I know I am going to crave sweets now like crazy......and be very hungry where before this I wasn't.

Any suggestions?? Please?

luv67fire
Thu, Nov-21-02, 10:33
I dont know if this is the right answer, but i know I personally would treat those cookies as a RM and just eat a CM later on. But again, I don't know if that is the right way to do it.

AlluraD
Thu, Nov-21-02, 10:39
Hey Cassie~
That's what I was thinkig too........makes sense.........what a rip off of a rm meal!! *L* I guess that will learn me, durn me~

mbutterfly
Thu, Nov-21-02, 10:45
Just putting my thoughts in here...

I cheated the other day because I had my Reward Meal at lunch instead of dinner, thinking that I would just have a CM for dinner. Didn't work out. Ended up having pizza because my body is so used to eating at that time. I would suggest not skipping your RM, because you're going to be starving tomorrow or later tonight, and just chalk it up as a "cheat".

■ DATA EXCERPTS
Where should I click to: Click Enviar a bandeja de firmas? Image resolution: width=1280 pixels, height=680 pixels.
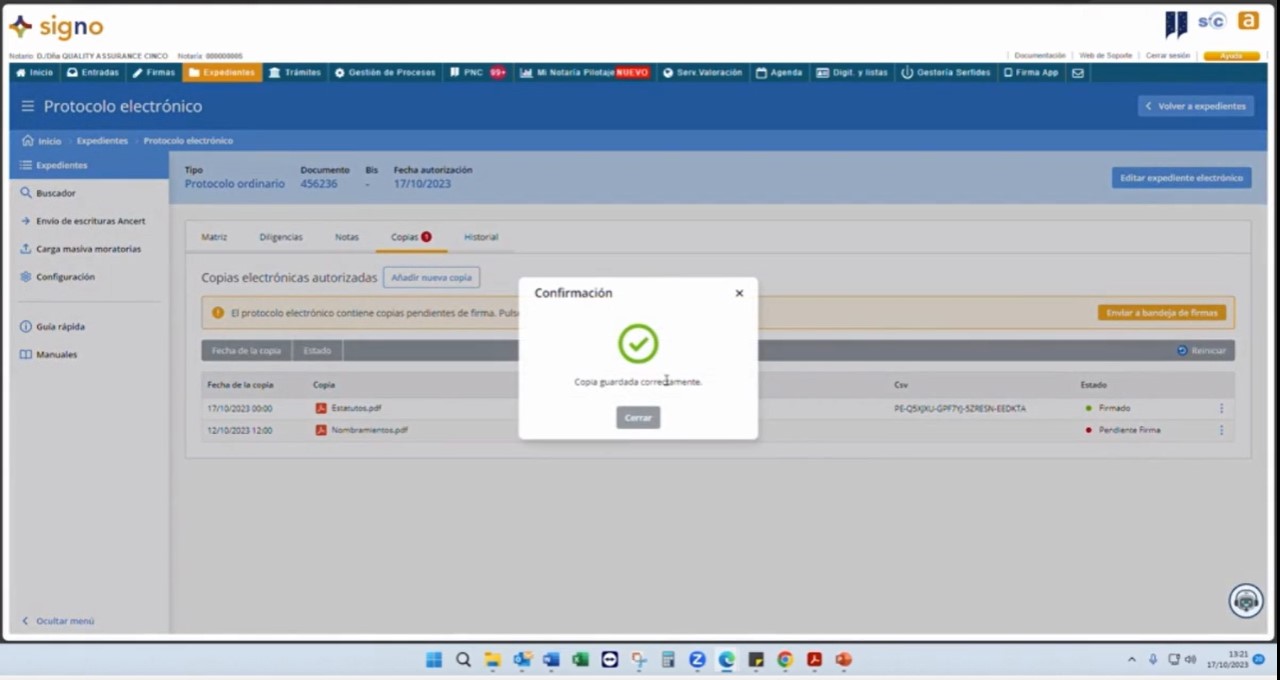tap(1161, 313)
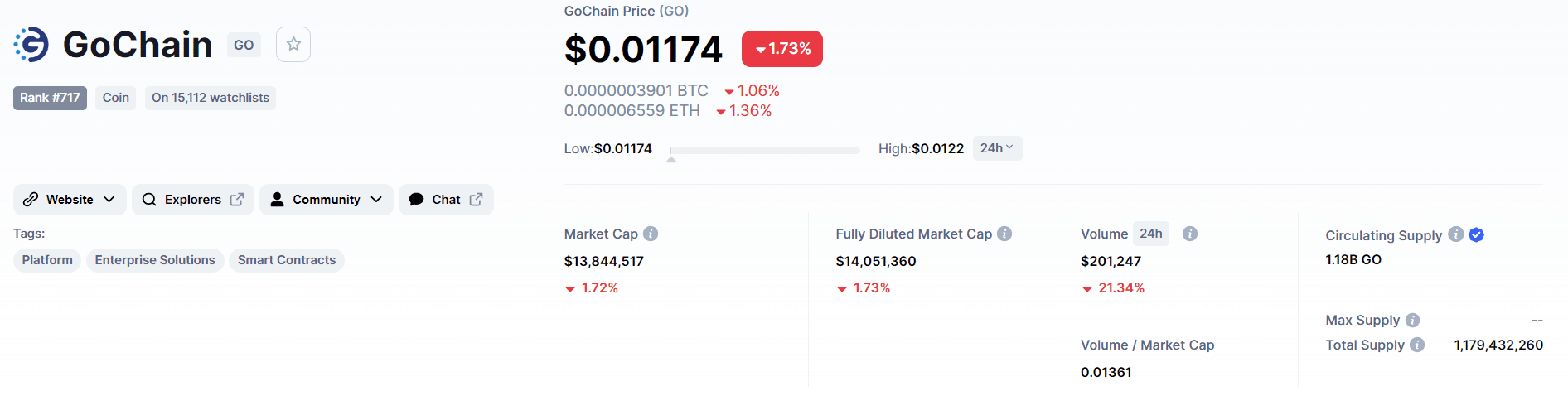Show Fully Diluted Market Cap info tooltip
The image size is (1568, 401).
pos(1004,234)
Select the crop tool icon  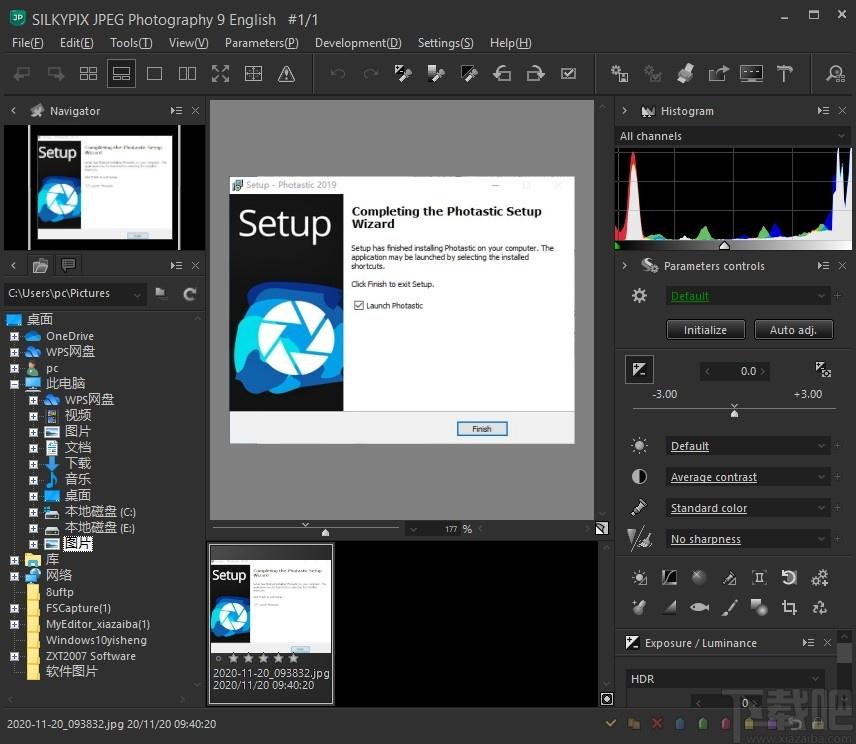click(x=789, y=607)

■ REQUEST A
Summarize the forum thread about reward meals in two sentences.
■ REQUEST B
Pick up the forum thread about reward meals after its final post and write the next reply.

■ EXPECTED ANSWER A
A poster expects to crave sweets and feel very hungry and asks for suggestions, and one reply suggests treating the cookies as an RM and eating a CM later, which AlluraD agrees makes sense. Another poster, mbutterfly, describes cheating after moving a Reward Meal to lunch and then having pizza at dinner, and advises not skipping the RM and counting the cookies as a "cheat" instead.

■ EXPECTED ANSWER B
Just my opinion....

AlluraD
Thu, Nov-21-02, 10:55
I know I will be hungry, I'm hungry NOW!! Aahhhhhhhhhhhhhh!!
Not being hungry feels so good!!,,,,,,,,,,I could just kick my own behind for cheating at all.........
I feel like I am constantly having to relearn the same lessons.........over and over again!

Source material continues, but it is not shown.